[DATA SECTION — start]

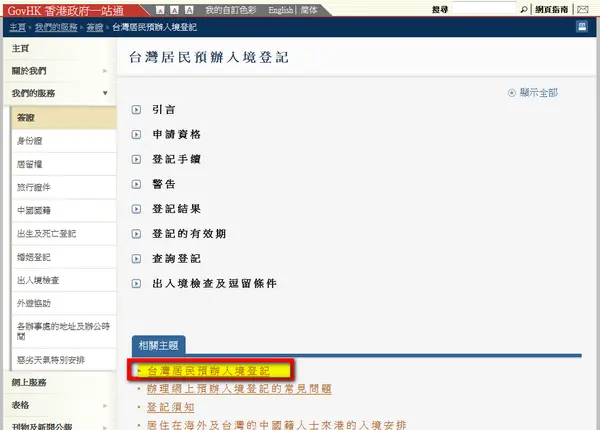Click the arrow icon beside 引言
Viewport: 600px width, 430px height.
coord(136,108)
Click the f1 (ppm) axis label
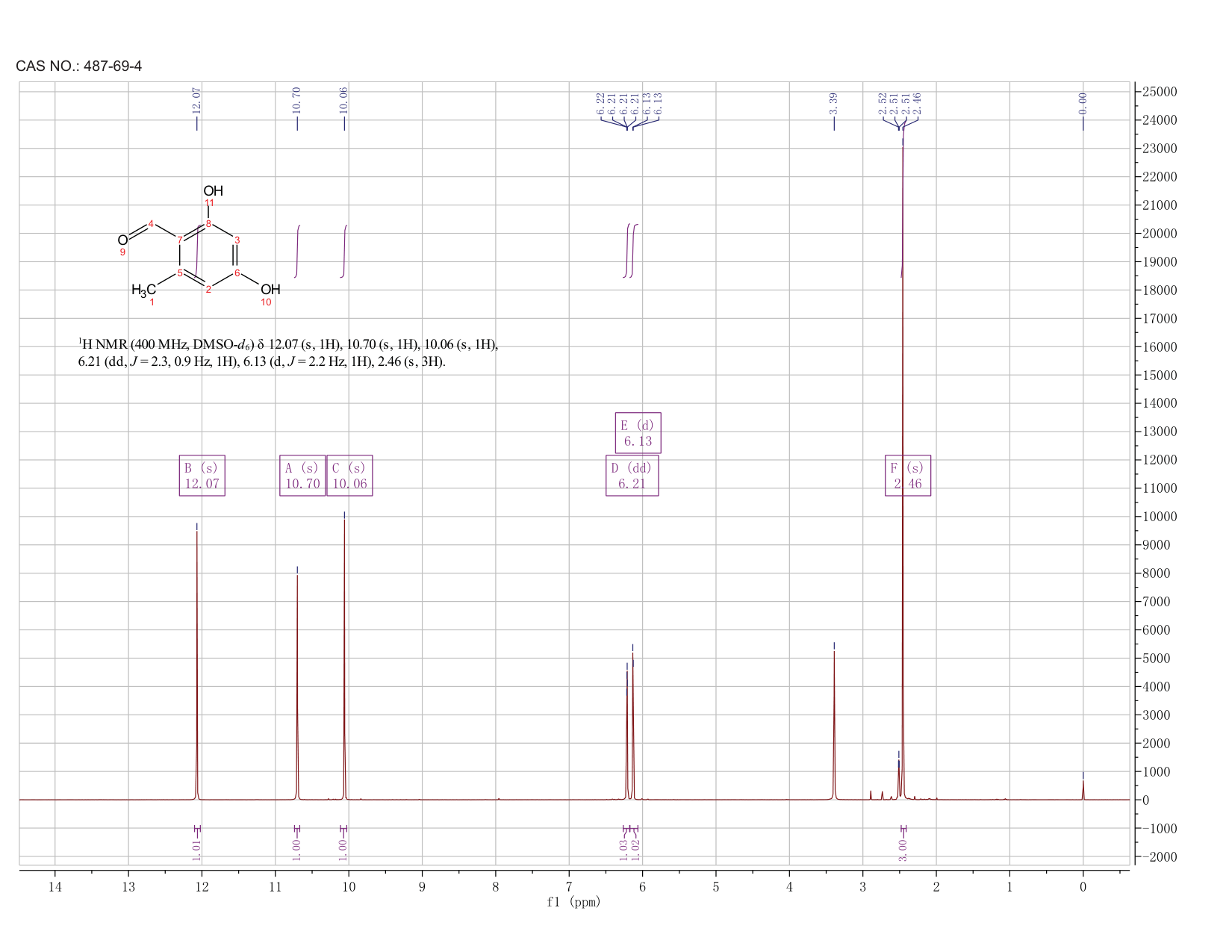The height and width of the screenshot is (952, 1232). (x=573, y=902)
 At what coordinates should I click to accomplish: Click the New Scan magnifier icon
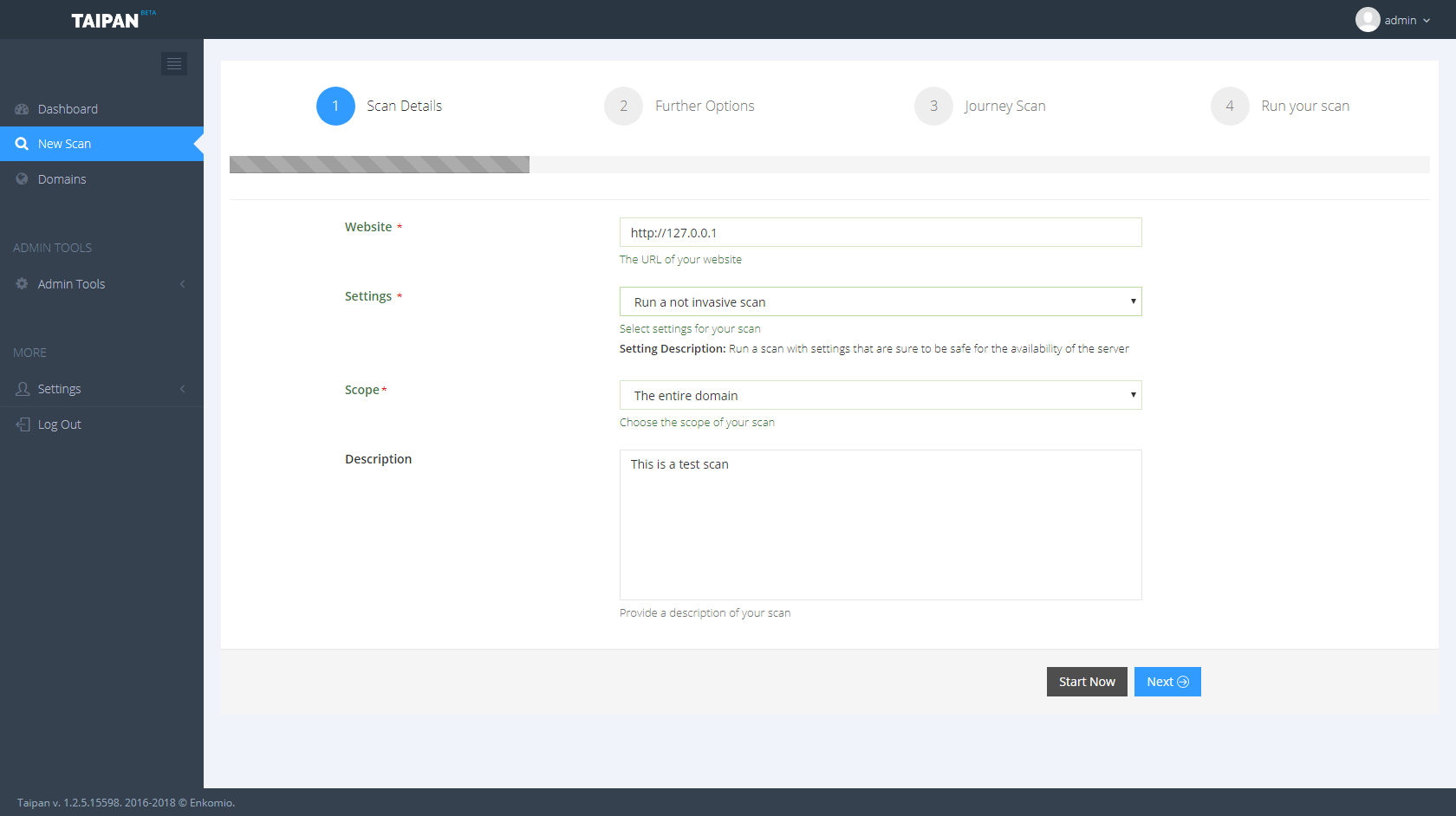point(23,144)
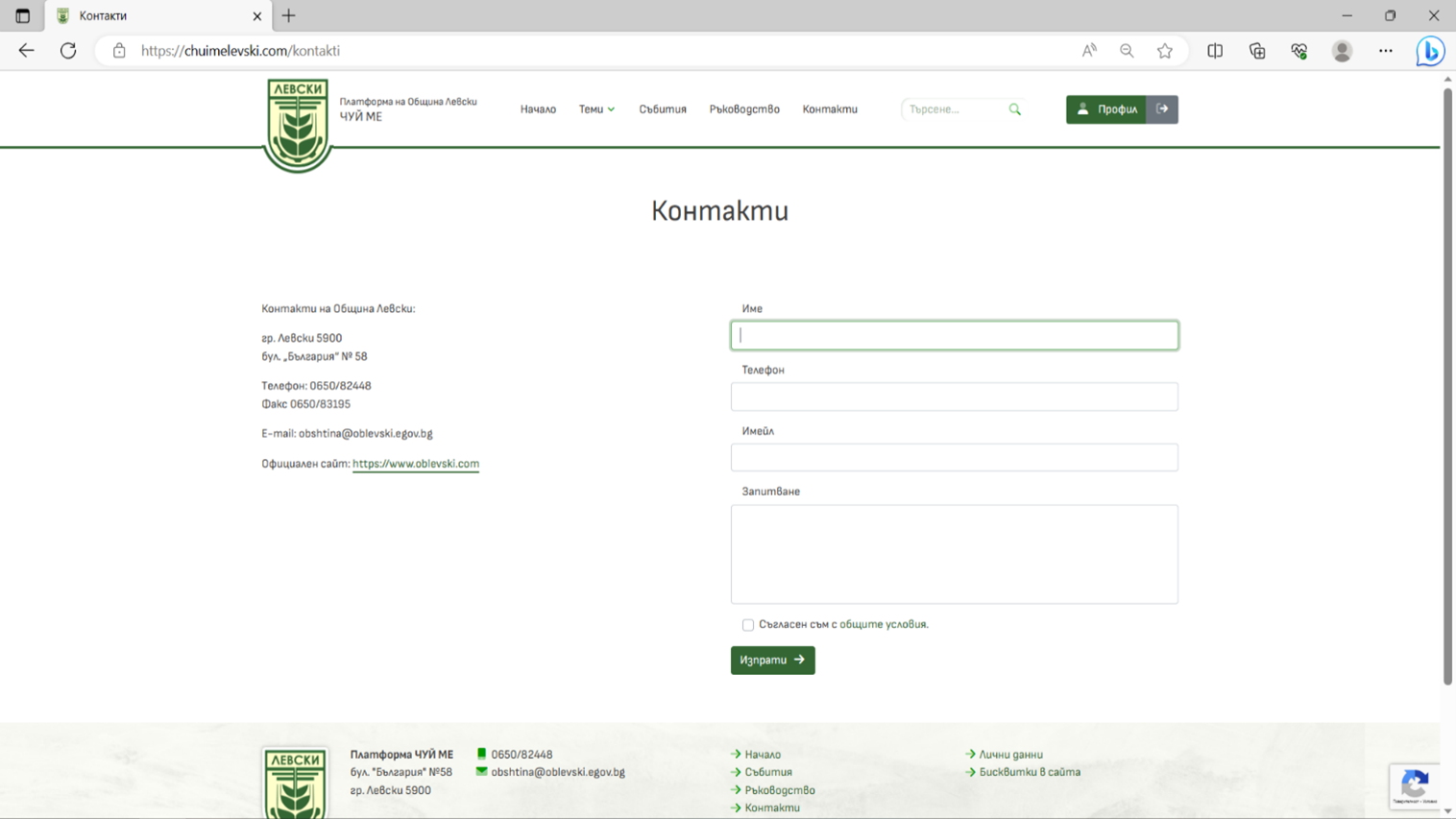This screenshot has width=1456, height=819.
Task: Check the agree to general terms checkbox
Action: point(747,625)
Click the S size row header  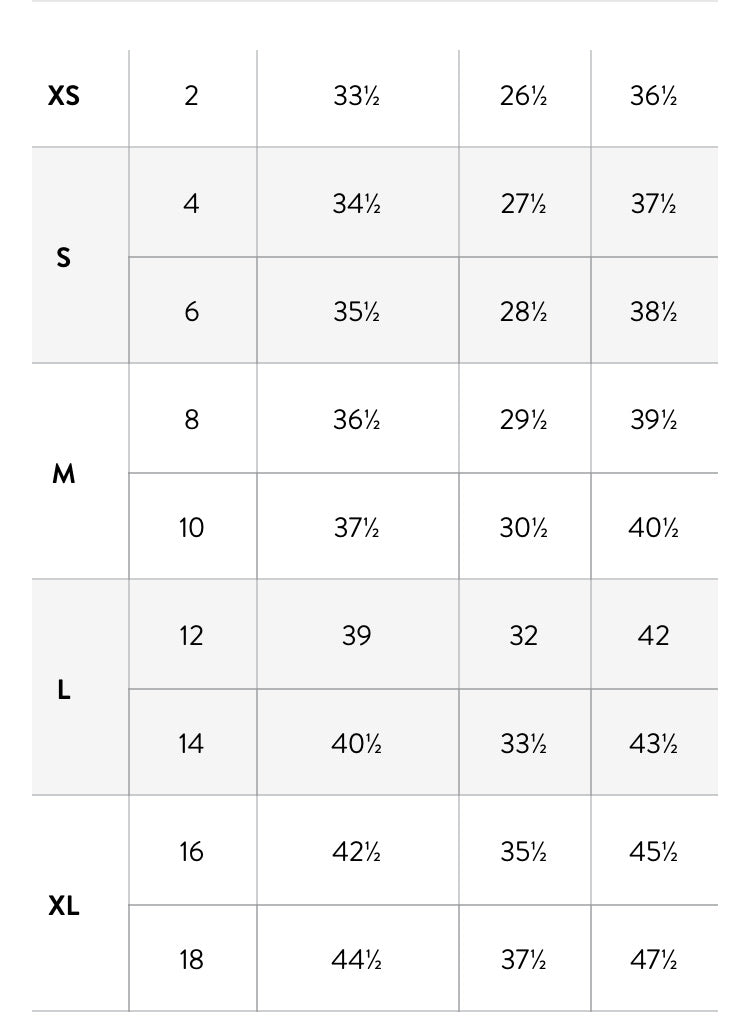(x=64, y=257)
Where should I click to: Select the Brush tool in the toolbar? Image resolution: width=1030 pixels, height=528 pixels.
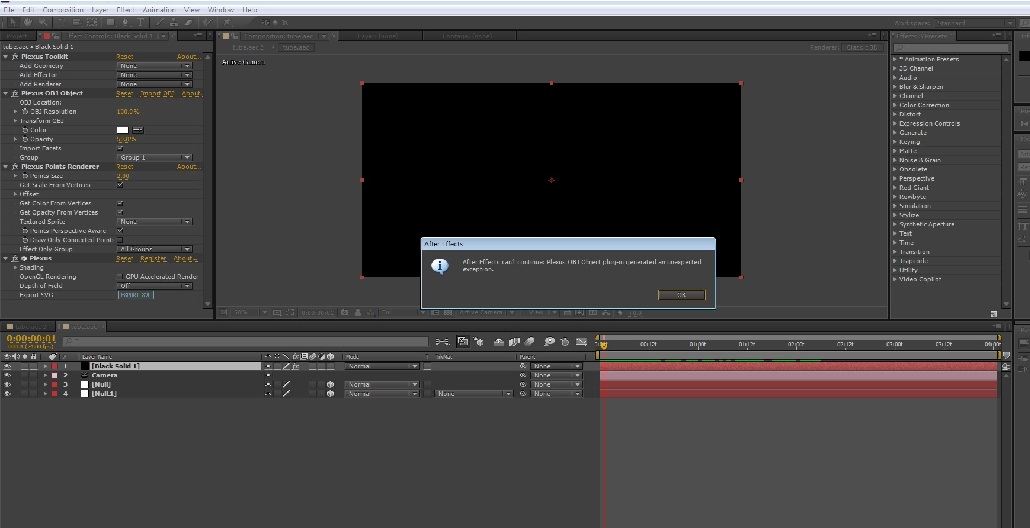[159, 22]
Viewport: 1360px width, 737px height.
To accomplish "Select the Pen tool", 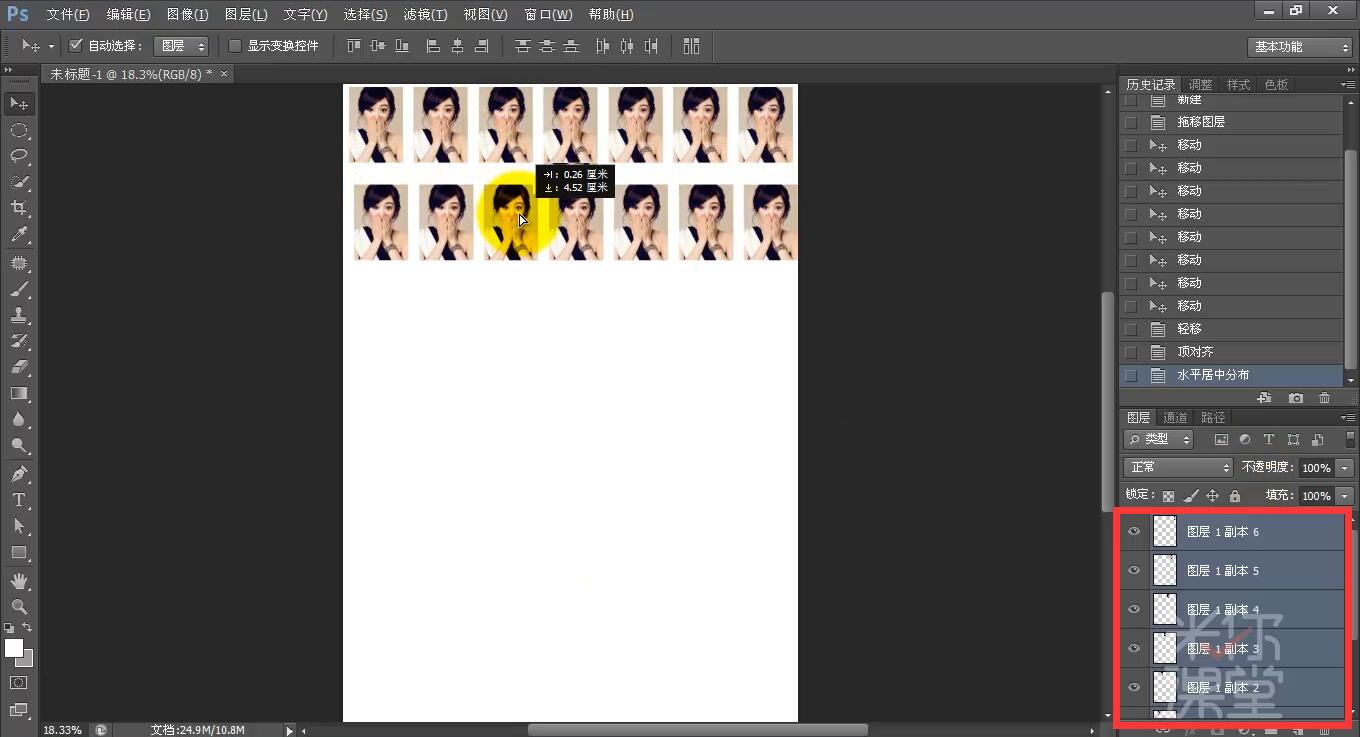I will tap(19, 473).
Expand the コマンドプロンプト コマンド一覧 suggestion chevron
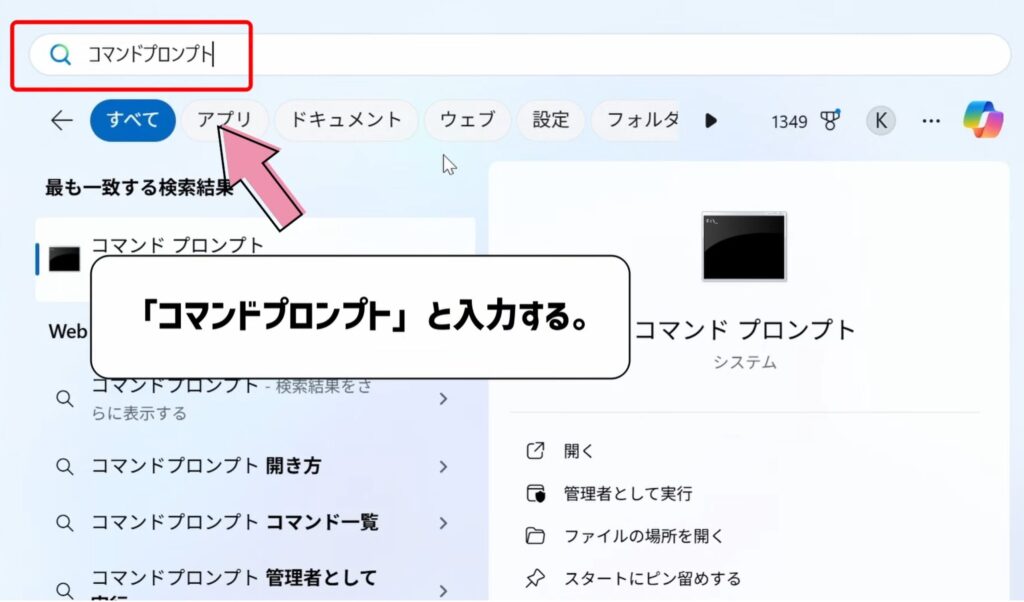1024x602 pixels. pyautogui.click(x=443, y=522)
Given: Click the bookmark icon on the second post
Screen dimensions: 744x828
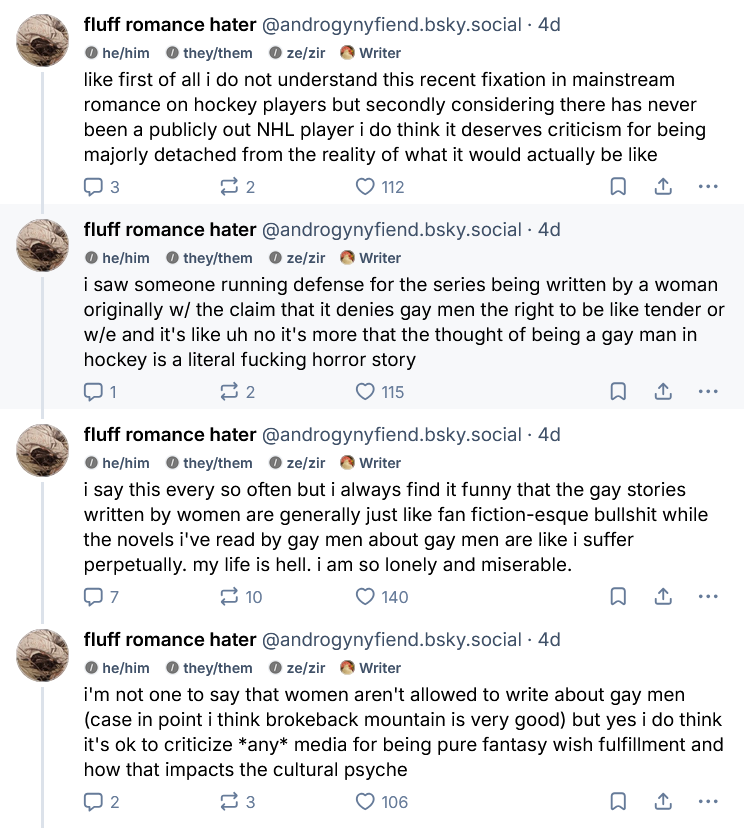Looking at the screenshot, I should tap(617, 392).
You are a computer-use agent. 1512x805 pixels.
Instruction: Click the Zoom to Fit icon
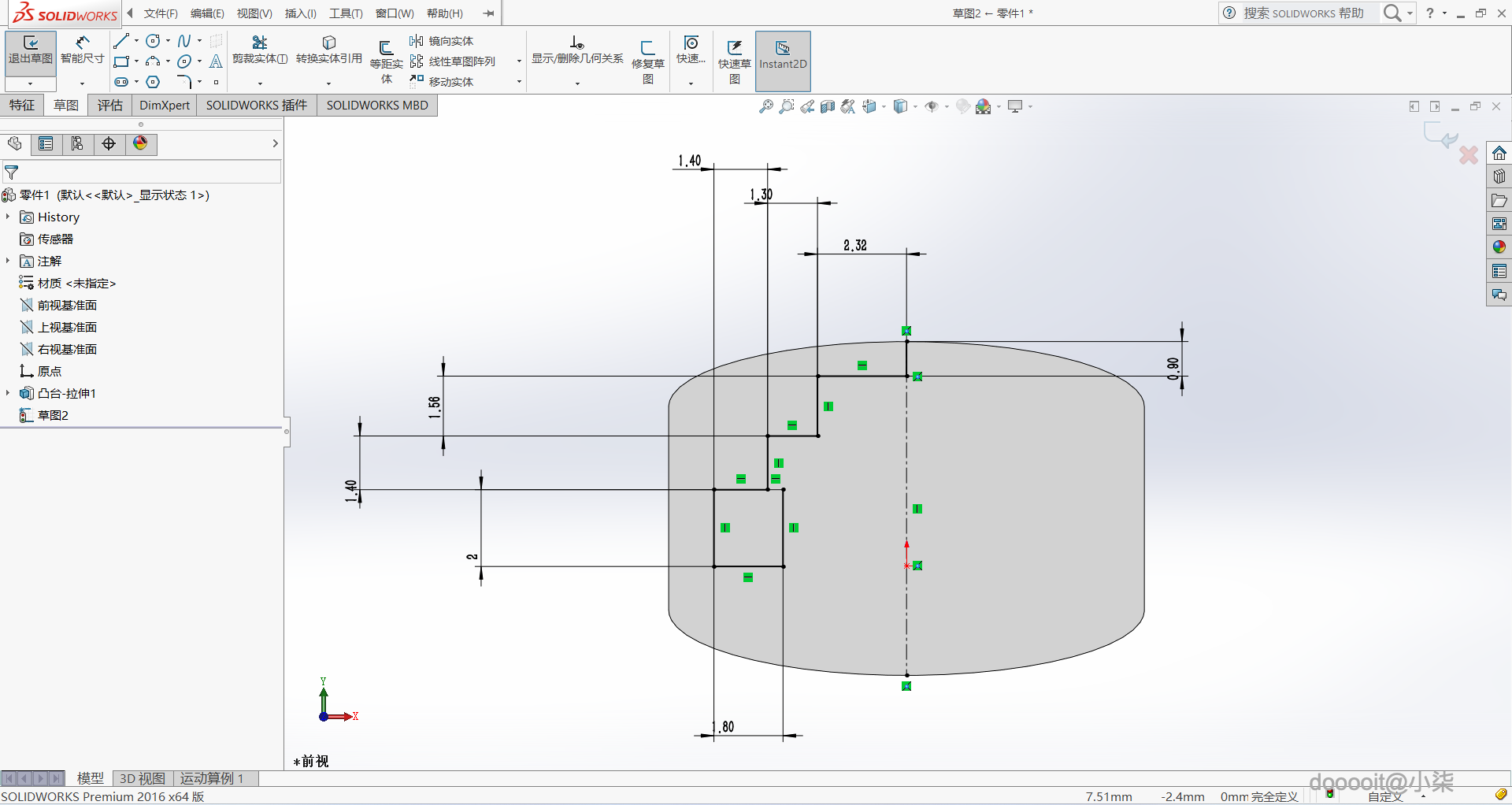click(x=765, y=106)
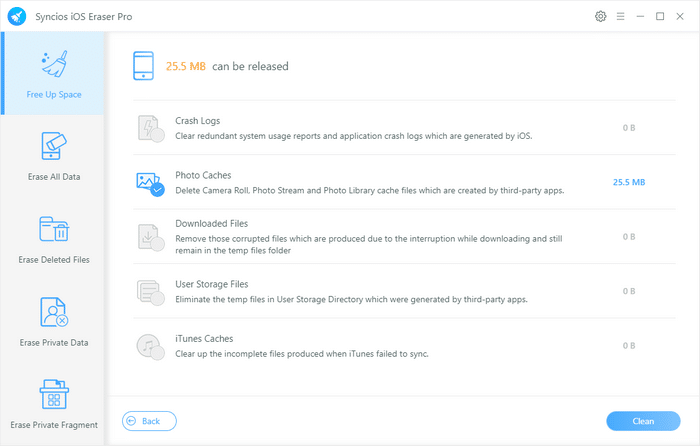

[DATA SECTION — finish]

| TASK PROMPT |
Every line from the one holding "Given: Click the" to the last line of the listing above, inclusive, must appear exactly as written, and no picture may appear.

| RESPONSE |
Given: Click the bookmark icon on the second post
Screen dimensions: 744x828
Looking at the screenshot, I should tap(617, 392).
You are a computer-use agent. 1512x805 pixels.
Instruction: Click the Zoom to Fit icon
click(x=765, y=106)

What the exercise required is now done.